We’ve been seeing Halloween decorations for quite a while now, so chances are, many parents have already bought those spooky, glamorous, or ghostly outfits for their kids already. Halloween is a magical time when children can have the fun of ringing doorbells, and receiving a nice treat for their goody basket. Thankfully, the old days of trick or treat, when “trick” meant getting your house wrapped or some other trick played on it if you didn’t hand out goodies doesn’t happen any more. (Does it?)
If you turn your front lights on, that gives the signal that you are welcoming the little ghosts and goblins. You know they are going to get lots of candy, so you might choose to give them healthier treats, such as packs of trail mix, pretzels, or raisins. Be sure your sidewalks are free of objects that could cause falls. Candle-lit jack-o-lanterns should be kept away from doorsteps, walkways, and curtains. Keep them out of the reach of pets and small children; never leave them unattended. Keep your pets away from ringing doorbells and other distractions that may be unnerving to them. They don’t know if it’s some sort of celebration or World War III!
Children under the age of 12 should be accompanied by an adult or older, responsible teen. They should know not to run, but walk from house to house and never cross the street behind parked cars, or run across lawns and yards where ornaments or furniture present dangers. Children should never enter homes or apartments without their parent.
Costumes are very colorful, but if a child decides to wear dark clothing, reflective tape or decals should be placed onto the costumes and bags so drivers can see them. Carrying a flashlight can help the trick-or-treater be seen, as well as see others. As we know, there’s safety in numbers, so children should go as a group, if possible. Their costumes and masks should fit well and not block their vision. Wearing a grown-up’s shoes could cause them to fall.
If you have to drive during the hours of trick-or-treating, by all means, drive slowly in your neighborhood, and watch if you must back out of your driveway. Careful driving pays all the time, but this is a time when there is a possibility that some little one is not being watched and could run into your pathway.

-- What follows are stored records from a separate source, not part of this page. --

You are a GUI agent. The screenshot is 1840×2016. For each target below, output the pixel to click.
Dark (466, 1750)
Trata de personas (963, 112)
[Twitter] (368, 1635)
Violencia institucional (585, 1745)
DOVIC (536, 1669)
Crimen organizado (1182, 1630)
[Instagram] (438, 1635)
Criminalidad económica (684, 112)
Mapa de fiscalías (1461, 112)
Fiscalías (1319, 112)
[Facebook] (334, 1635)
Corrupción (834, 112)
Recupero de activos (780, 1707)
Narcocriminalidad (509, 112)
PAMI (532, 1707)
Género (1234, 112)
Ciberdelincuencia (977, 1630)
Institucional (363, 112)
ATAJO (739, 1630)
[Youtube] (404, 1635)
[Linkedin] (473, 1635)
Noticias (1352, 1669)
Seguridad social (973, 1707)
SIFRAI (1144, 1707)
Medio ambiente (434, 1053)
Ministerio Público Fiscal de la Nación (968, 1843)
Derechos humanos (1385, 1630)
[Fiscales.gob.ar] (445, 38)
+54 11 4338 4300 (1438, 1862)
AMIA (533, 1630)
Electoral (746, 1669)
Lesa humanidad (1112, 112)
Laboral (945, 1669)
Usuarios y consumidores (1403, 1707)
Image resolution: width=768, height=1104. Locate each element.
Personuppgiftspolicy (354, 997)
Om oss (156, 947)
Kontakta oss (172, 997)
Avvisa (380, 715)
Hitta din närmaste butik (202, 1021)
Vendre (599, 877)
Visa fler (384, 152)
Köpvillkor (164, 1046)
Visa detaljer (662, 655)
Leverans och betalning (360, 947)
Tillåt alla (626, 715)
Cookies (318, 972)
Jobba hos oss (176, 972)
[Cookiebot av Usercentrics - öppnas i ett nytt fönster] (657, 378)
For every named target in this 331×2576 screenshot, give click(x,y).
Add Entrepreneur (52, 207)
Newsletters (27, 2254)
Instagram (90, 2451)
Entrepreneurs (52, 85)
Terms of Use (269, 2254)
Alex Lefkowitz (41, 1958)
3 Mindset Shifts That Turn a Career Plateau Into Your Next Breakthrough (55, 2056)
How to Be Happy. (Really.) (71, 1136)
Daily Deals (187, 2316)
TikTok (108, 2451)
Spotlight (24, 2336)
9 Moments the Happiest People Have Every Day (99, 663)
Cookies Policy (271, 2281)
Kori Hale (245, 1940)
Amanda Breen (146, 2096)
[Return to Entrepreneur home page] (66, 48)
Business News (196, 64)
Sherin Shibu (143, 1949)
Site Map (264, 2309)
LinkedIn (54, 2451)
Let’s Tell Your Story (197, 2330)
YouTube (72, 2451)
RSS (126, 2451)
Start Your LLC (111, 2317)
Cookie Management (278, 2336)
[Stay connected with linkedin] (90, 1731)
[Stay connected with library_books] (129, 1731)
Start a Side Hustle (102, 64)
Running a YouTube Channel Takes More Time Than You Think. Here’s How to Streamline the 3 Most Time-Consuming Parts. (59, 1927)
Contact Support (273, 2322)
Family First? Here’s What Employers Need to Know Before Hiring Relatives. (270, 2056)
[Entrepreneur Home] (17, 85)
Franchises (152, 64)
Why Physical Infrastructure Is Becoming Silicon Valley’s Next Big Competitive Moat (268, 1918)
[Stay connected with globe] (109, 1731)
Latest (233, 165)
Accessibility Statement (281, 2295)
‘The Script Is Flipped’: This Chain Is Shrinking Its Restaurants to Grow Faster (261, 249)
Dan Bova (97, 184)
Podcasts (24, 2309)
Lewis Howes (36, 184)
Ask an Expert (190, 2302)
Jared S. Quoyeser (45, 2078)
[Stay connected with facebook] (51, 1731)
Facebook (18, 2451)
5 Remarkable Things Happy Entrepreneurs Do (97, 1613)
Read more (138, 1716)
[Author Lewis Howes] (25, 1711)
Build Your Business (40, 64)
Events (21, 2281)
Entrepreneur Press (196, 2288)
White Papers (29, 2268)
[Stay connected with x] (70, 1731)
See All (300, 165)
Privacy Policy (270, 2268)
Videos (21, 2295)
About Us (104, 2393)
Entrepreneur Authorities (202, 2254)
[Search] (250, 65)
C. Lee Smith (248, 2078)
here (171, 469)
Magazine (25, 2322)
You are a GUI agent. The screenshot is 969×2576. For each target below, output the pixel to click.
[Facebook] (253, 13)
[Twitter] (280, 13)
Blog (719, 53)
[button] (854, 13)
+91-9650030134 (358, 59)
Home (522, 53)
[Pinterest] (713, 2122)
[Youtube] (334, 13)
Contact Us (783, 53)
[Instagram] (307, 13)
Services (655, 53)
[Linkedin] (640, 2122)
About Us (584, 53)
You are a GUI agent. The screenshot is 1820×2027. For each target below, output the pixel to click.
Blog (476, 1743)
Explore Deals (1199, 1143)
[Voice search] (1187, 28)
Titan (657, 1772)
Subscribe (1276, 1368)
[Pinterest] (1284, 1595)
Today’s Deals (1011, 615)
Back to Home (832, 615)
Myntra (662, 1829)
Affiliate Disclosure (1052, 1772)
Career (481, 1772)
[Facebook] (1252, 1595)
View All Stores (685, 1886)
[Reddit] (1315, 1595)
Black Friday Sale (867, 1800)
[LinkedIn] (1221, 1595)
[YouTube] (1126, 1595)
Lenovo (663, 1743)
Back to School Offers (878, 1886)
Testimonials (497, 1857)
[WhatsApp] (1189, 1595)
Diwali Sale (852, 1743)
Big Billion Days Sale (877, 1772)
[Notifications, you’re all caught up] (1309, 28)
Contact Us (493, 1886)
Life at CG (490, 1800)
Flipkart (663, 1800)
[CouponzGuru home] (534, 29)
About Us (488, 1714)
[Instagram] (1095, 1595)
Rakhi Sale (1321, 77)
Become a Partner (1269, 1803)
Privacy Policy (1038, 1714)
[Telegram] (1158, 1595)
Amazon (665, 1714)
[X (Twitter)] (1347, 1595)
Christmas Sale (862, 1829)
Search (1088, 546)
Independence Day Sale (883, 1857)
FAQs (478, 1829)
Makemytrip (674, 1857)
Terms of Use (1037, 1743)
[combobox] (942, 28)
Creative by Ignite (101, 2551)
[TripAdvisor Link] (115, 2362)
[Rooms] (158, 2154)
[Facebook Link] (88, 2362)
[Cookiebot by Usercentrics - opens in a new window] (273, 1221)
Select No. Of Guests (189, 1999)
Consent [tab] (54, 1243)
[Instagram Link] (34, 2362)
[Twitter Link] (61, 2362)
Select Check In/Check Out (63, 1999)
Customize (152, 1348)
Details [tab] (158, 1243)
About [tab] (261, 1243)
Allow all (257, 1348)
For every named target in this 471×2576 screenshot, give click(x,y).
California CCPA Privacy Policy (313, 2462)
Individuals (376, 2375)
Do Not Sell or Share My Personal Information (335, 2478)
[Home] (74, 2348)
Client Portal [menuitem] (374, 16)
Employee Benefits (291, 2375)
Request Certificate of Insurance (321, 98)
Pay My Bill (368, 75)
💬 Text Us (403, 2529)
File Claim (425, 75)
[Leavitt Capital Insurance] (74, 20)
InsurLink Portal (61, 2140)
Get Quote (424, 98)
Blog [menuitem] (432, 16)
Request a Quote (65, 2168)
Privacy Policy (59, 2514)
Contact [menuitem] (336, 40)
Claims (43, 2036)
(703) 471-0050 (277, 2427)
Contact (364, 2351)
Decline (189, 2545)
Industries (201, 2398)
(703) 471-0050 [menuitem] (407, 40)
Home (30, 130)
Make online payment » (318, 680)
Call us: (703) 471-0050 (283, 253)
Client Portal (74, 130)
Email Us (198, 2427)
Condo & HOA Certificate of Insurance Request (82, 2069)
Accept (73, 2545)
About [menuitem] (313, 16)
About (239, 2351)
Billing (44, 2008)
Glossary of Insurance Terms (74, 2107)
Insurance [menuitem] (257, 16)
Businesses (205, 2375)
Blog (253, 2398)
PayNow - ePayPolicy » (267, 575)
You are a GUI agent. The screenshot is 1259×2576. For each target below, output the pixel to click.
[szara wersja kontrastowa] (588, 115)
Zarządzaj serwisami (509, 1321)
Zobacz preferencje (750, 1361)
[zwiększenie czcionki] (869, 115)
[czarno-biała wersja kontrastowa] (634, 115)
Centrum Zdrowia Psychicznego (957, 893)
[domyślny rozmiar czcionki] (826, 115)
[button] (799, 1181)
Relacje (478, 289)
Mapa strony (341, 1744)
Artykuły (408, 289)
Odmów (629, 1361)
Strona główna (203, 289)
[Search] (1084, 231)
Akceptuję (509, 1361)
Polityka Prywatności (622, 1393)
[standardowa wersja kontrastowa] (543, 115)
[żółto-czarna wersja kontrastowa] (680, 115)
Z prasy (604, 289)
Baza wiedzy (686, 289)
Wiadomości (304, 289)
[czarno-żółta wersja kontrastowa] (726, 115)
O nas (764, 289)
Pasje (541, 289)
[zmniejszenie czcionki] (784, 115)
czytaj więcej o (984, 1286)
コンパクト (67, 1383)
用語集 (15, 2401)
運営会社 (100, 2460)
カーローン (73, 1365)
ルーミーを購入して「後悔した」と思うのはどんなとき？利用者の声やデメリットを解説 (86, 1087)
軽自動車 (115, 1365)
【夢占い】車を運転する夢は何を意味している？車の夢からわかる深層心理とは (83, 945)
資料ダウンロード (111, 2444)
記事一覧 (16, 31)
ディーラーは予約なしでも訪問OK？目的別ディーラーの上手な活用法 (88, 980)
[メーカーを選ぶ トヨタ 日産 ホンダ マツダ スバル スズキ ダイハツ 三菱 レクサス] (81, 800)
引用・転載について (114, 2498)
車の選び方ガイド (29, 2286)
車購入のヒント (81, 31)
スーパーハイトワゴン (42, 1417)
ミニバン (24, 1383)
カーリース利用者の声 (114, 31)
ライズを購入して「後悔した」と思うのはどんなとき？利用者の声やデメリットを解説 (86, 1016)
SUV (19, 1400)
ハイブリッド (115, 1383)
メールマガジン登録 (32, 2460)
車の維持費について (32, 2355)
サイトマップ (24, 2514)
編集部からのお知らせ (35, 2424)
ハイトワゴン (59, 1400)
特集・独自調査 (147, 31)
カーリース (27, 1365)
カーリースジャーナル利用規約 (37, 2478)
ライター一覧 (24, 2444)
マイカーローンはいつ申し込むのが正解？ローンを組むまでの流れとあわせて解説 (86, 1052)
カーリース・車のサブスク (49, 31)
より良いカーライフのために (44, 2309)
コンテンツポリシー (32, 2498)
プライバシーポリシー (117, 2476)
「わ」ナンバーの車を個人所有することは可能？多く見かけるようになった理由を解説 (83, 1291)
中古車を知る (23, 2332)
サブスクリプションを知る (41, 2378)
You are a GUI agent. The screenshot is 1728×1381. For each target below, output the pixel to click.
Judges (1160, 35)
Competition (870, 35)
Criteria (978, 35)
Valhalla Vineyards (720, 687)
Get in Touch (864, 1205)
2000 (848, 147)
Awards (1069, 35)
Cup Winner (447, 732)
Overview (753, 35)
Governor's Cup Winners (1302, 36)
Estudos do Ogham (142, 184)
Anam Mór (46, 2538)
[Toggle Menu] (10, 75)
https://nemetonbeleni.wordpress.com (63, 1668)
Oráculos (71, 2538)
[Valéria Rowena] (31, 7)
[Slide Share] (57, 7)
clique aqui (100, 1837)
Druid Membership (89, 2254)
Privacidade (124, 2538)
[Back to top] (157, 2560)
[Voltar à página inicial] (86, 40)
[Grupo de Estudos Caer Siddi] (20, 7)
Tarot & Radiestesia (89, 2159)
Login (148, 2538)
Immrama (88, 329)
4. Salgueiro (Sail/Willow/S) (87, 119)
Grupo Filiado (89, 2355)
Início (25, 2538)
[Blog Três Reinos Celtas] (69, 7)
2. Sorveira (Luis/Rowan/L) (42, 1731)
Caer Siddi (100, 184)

Once the kids are safely home, be sure to inspect all goodies to ensure that they are safe. (Hopefully, they haven’t eaten too much of it before they got home.) Do not let them eat homemade treats unless you know the person who prepared the cookies or cupcakes. It’s a shame that some people put items in children’s little baskets that may be harmful, but it’s best to be safe than sorry, so check out their baskets first thing.
If you let your teenager host a party of their friends, be sure they know exactly who is planning to come. Word gets out that there’s a party, and it seems everyone thinks they are invited. It’s safer to host a party that won’t get out of hand, if you are familiar with the young people who are there.
Whatever you choose to do this Halloween, make it a fun occasion for your children! As soon as Halloween is over, you’ll see the Christmas decorations coming out; but don’t forget about Thanksgiving, as well. Happy October, and have a safe Halloween!